The reason for the U. S. detaining ethnic Japanese and German deportees was to have prisoners to exchange for Americans held in enemy prison camps. While to a degree this may seem justified, many of these detainees, like Mr. Shibayama, knew little about the countries of their ethnicity and did not even speak the language. How many of us can speak the language of our forebears unless that language was English? Another act by the U. S. was to confiscate the passports of people being relocated to the U. S. unwillingly and then arrest them for entering without papers! This was all news to me, and I thought I knew history!

The book discusses American efforts to win the hearts and minds of Latin Americans with the aid of Walt Disney (successful) and Orson Welles (not so much). J. Edgar Hoover makes several appearances, mostly fighting for turf against what would become the CIA. Hoover may well have screwed up what could have been a warning about Pearl Harbor because he personally did not approve of the extracurricular activities of a double agent who was code named “Tricycle” because of his ability to bed two women at once.

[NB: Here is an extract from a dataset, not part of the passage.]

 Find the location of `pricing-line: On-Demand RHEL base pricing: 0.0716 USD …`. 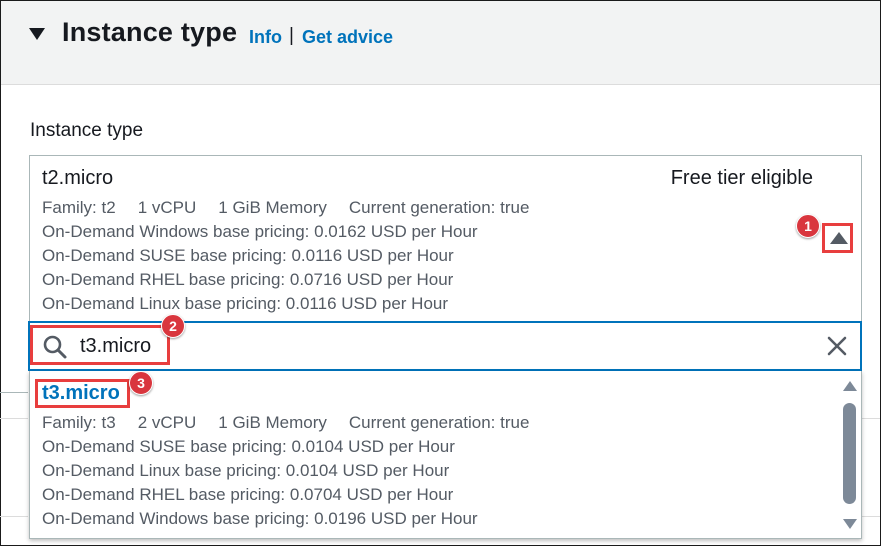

Ernesto Guevera Lynch, an anti-fascist and father of Che Guevera, reported on suspicious German activity in Argentina. His reports were ignored.
Ms. McConahay discusses the Mexican airmen who ferried aircraft over the Pacific and made bombing runs over Formosa and Luzon and the Brazilian combatants who fought bravely in Italy, where they are remembered, and returned to Brazil, where they were forgotten in no small part because of a government unwilling to share the limelight with heroes.

As interesting as the war coverage is, what Ms. McConahay describes after the war is just as intriguing. In his 1999 Hitler’s Pope: The Secret History of Pius XII, John Cornwell described the wartime activities of Pius XII. Ms. McConahay does as well, but she explains that Pius saw the war as a battle between atheistic communism and fascists who, although they were anti-Semitic murderers, were not anti-church. (The same approach this administration is taking with Saudi Arabia—they may be murderous bastards, but they’re good business partners.) Ms.  McConahay says that Pius XI, Pius XII’s predecessor, condemned Nazi neo-paganism and the “so-called myth of race and blood” shortly before he died. Pius XII, however, took a different route. The church set up “Ratlines” to allow Nazis to escape using its network of monasteries and parishes. Among those who traveled the Ratlines to Latin America were Joseph Mengele, Adolf Eichmann, and Klaus Barbie.
Ms. McConahay follows the activities of former Nazis into the 1960s and 1970s, where they proved helpful to Latin American dictators who set up camps for dissenters, many of whom “disappeared.”

This is a history book that’s long overdue.